Carona also helped advance SB 538, authored by El Paso’s Jose Rodriguez, to remove the unenforceable “homosexual conduct law” from the Texas Penal Code. The law remains on the books despite being declared unconstitutional by the U.S. Supreme Court in the 2003 Lawrence v. Texas case.

Carona’s support wasn’t a complete surprise after he came out in support of LGBT rights during an interview with Dallas Voice last fall before going silent on the issues.

Other pro-LGBT bills received hearings, though none made it to the floor for a vote, but two pro-equality bills endorsed by Equality Texas did pass.

But with allies working for the LGBT community, its enemies were working against it. Three anti-gay bills were defeated and two anti-gay measures were conquered.

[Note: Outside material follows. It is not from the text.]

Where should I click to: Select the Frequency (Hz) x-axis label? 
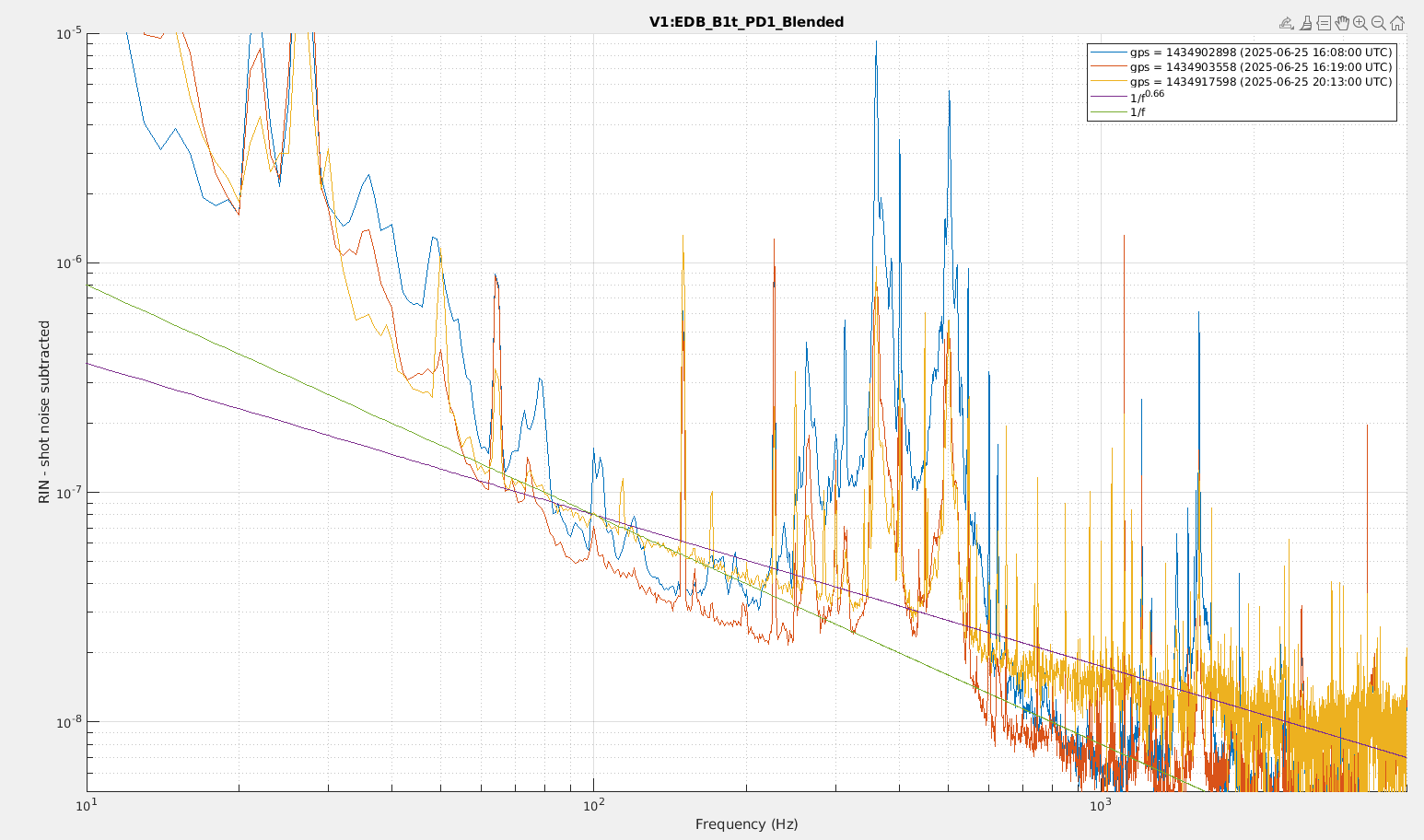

The Senate passed Republican state Sen. Donna Campbell’s SB 1218, which would have prohibited anyone from obtaining a marriage license with a document that lacks a photo, including an affidavit of sex change. But advocates delayed the process for its advancement in the House and it never made it out of committee for a vote.

Republican Fort Worth state Rep. Matt Krause’s HB 360 originally stated that student groups at state-funded universities could discriminate based on gender, race and sexual orientation. A compromise bill later passed out of committee that would have allowed student groups to disregard a school’s nondiscrimination policy in determining membership.

Krause then attached the bill as an amendment to another bill and it passed the House, but the amendment wasn’t included in a final version of the bill.

HB 1568, authored  by state Rep. Drew Springer, R-Muenster, aimed to cut state funding for school districts that offer domestic partner benefits after Pflugerville ISD announced it would offer DP benefits. The bill was left pending in committee.

And Arlington state Rep. Bill Zedler ended up withdrawing an amendment that would defund LGBT resource centers at state universities when it hit the House floor.

News of the amendment that stated LGBT and gender centers caused high-risk behavior and the spread of HIV/AIDS and other sexually transmitted diseases created an uproar among LGBT advocates. Petitions and letters opposing the amendment were sent to lawmakers before it was withdrawn.

The measure urged the University of North Texas, which has long debated creating a student LGBT Resource Center, to open one this fall called Pride Alliance.

With the many successes this past session, advocates should be revved up to expect another stellar session in 2015.

— Anna Waugh

This article appeared in the Dallas Voice print edition December 27, 2013.